Strength training is an essential part of getting fit that should not be neglected. It offers remarkable results, particularly for older people living with chronic conditions. Strength training exercises will help you build muscle mass and muscle strength while preserving your bone density.
According to the Academy of Nutrition and Dietetics, lean muscle diminishes with age. This means that you will accumulate body fat if you don’t do strength exercises to replace the lean muscle lost over this period. Strength training exercises will assist you to develop strong bones, manage your weight, enhance your quality of life and manage chronic conditions.
That said, strength training can be daunting to beginners. This is especially the case if you have never been involved in any fitness program before. If you’re embarking on a strength training program for the first time, here’s some information about the seven best strength training exercises for beginners.
1. Start with Bodyweight Strength Training Exercises
One of the advantages of bodyweight training is that you need little or no equipment at all. Better yet, you can train anywhere. Whether you are in your office, at home, or traveling, you can do these bodyweight workouts as long as you have enough space to move around. Just grab the gymnastic rings or pull-up bars to make the strength training exercises harder or easier based on your fitness level. If you are a beginner, an exercise band will help you with movements such as dips or pull-ups.

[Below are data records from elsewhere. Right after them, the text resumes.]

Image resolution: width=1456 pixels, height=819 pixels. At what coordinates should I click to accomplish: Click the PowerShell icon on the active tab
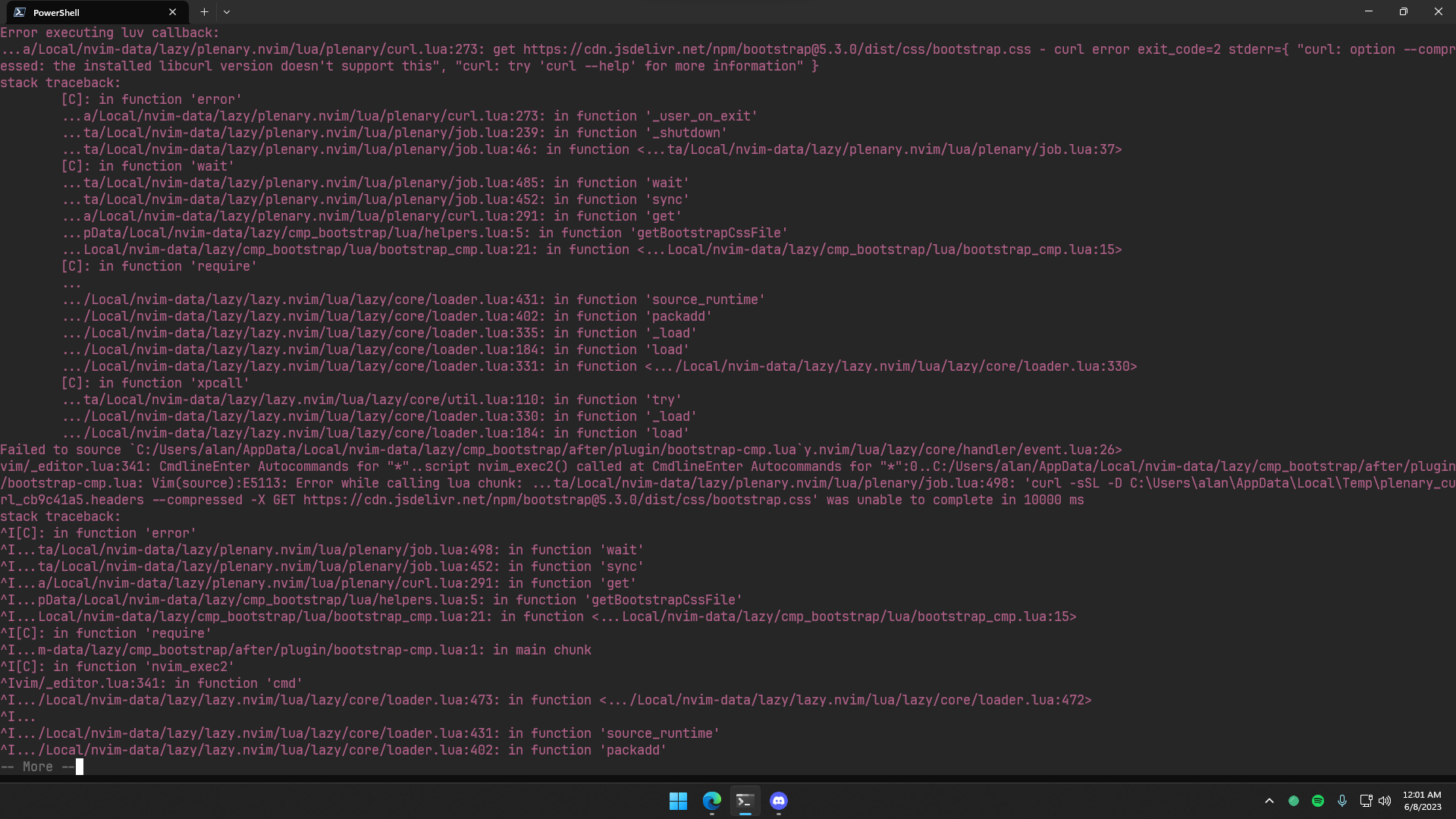coord(19,12)
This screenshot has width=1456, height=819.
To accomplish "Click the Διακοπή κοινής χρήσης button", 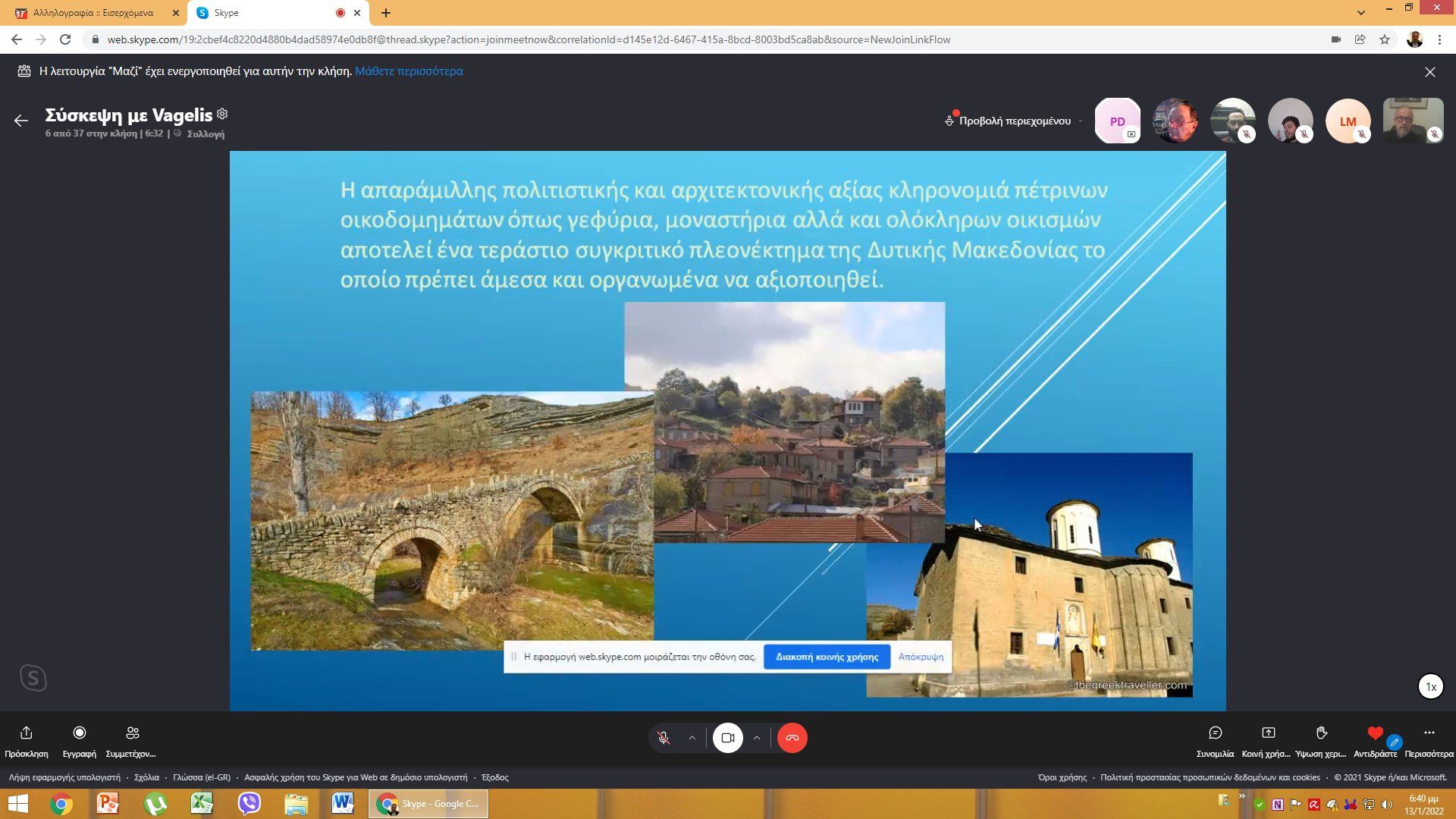I will (x=827, y=657).
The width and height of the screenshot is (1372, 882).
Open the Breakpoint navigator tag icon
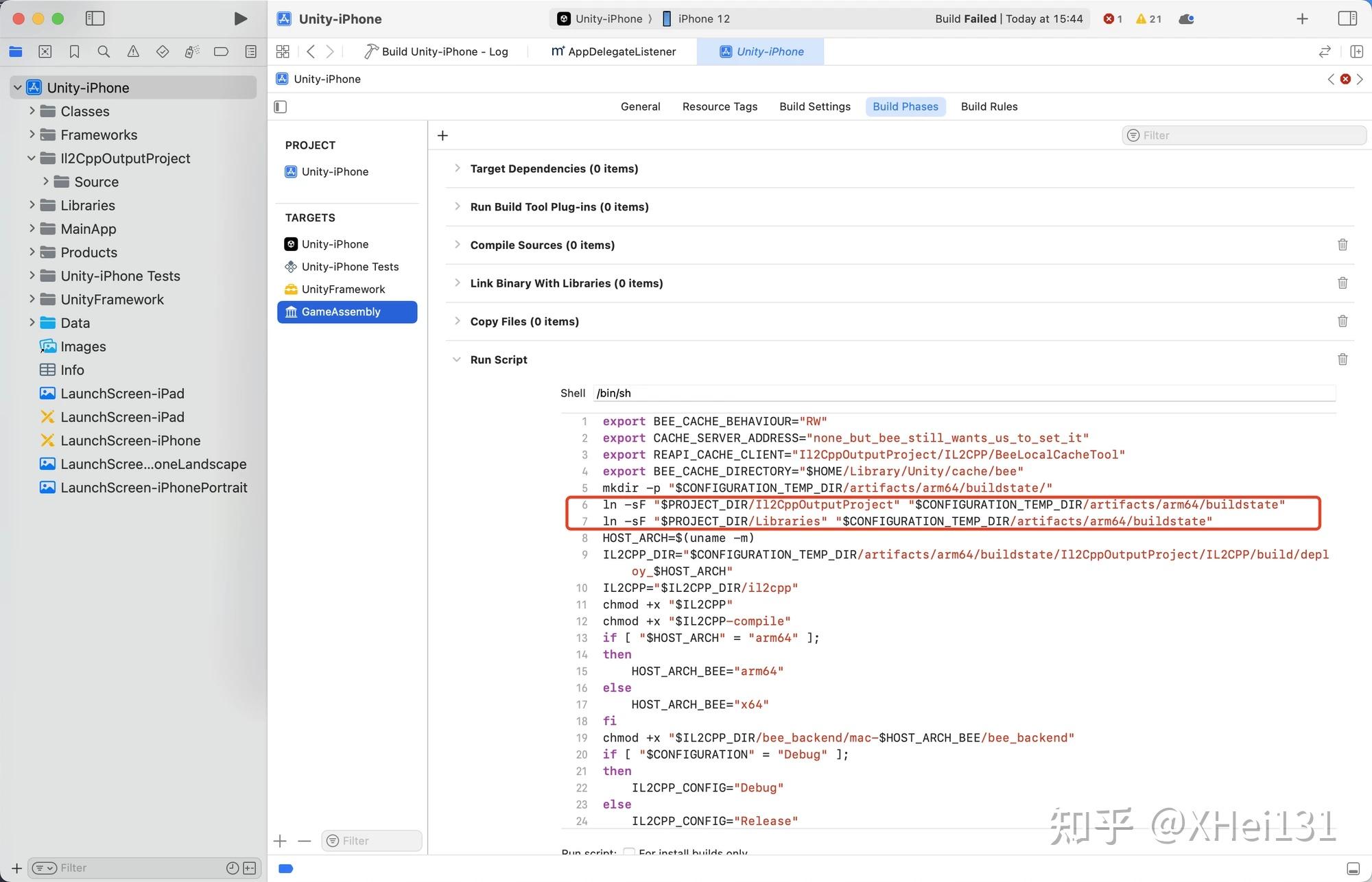(221, 51)
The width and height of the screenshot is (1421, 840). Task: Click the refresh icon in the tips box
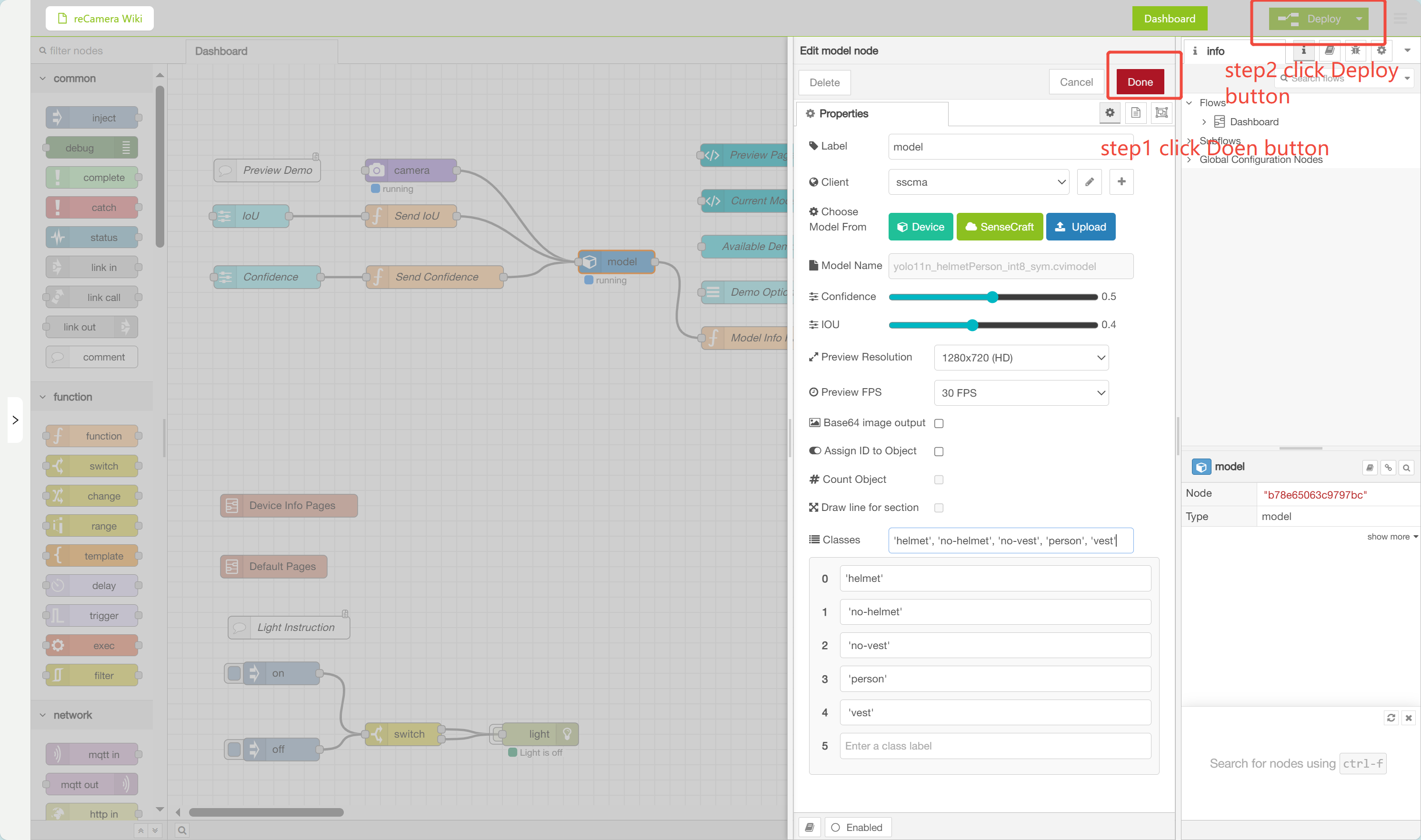pos(1391,718)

However, this equipment is not necessary. You can do bodyweight strength training without using any equipment. This training will assist you to track various movement patterns and thus reduce the risk of injury during your workout. After you have built strength using your bodyweight, then you can proceed to the other six strength training exercises.
2. Squats— Strength Training for Beginners
If you are new to strength training, squats lay a good foundation for your muscle-building fitness program. Squats are one of the best strength exercises to help you to lose weight or build lean muscle (or both). While they’re amazing, they need to be done correctly to achieve maximum results!
A simple squat uses almost all the muscle groups in your body. Squats will strengthen your entire body and increase flexibility. Since they use all muscle groups, they boost the production of an anabolic hormone, thus helping you to build muscle and lose weight.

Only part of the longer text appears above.